Superintendent Doctor Campbell presented the first set of 2024'25 budget priorities to the East Penn School District Board on March 25, asking the board to consider making four ESSER-funded student-support positions part of the base budget.
Campbell said the four priorities highlighted that night—English Language Arts interventionists, a STEP teacher for the middle level, student advisors and two Board Certified Behavior Analysts (BCBAs)—"total approximately $2,000,000," and noted that the draft budget that includes those positions currently shows a 5.95 percent tax increase. He added that fully removing the priorities would reduce the tax increase to about 4.1 percent.
Presenters explained the rationale for each role. Denine Leshinski, an instructional support teacher at Laura MacKenzie Middle School, described reading interventionists as small-group specialists who use screening data and interventions such as Orton-Gillingham and Lexia to move students toward grade-level skills. Leshinski and slides shown to the board said 492 students in grades 6'8 scored at or below the 40th percentile on FastBridge screens; district staff reported they currently service 401 of those students and that losing the positions would restrict services to students below roughly the 15th percentile.

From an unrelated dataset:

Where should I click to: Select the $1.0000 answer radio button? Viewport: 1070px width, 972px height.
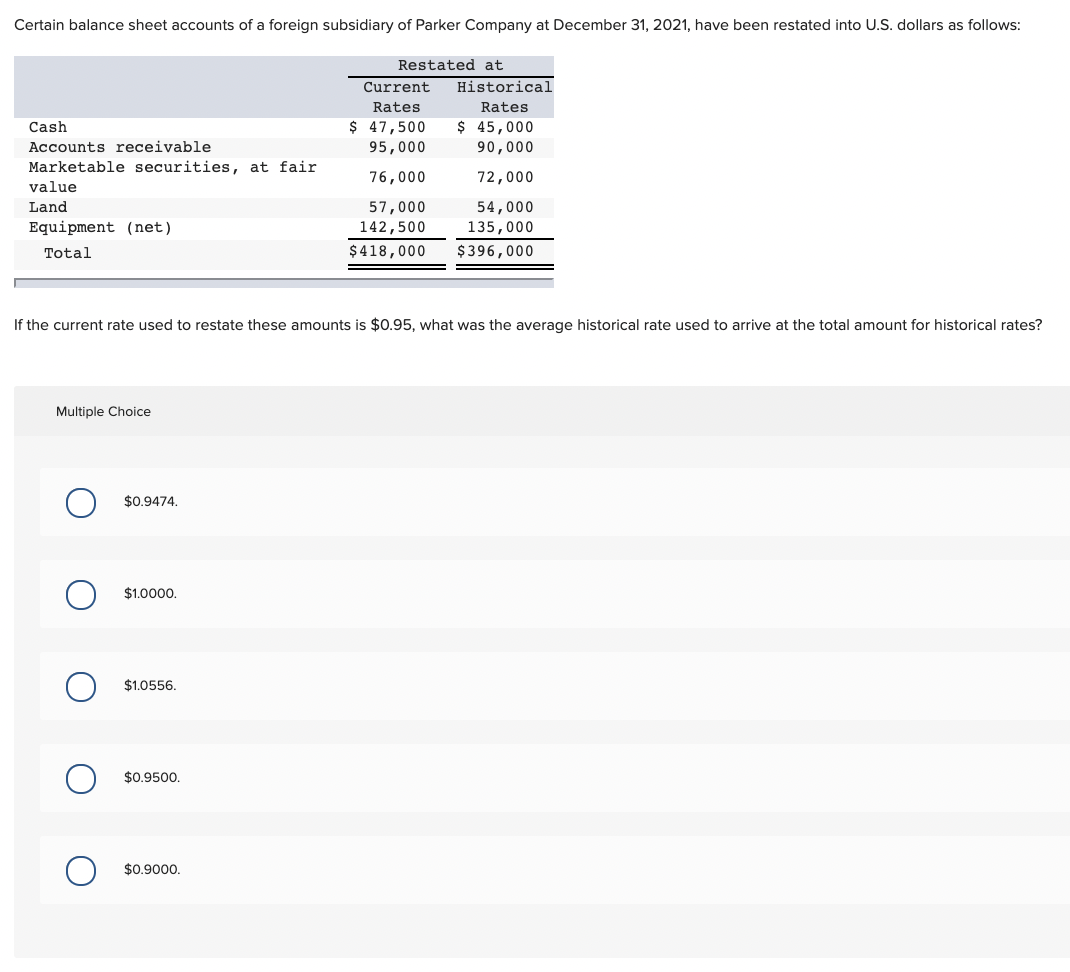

Megan Freeman, the STEP teacher at Lower Macungie Middle School, said the STEP program serves students with attendance, anxiety and behavioral barriers and that parent feedback has been strongly positive; she told the board that "100% of the parent respondents" (18 of 18) reported improvements in behavior and academic performance for students who participated. Tom Roof and student advisors Lenny Jenkins and Gerald Brown described more than 2,500 targeted student contacts and restorative practices that advisers use to keep students engaged in school.
On the behavior-support side, Director of Special Education Jody Fried outlined the district plan to move two contracted BCBAs to district staff to expand applied-behavior supports, provide Functional Behavioral Assessments, and train teachers and families. Fried said bringing services in-house would expand capacity for autistic-support and emotional-support classrooms.
Board members asked about cost, overlap with special-education case managers and ESSER funding balances. One member summarized the incremental cost for the items presented as roughly a 0.9 percentage-point increase in the millage and called it "one of the best nine-tenths of a percent we've ever spent," citing student-support outcomes. Administrators said about $1.2 million in ESSER funds remained to help phase positions during 2024'25 and that some roles will be phased or re-evaluated in future budget rounds.
No final budget vote occurred that evening; administrators said the board will continue budget deliberations in April and will return for additional priority presentations and millage planning.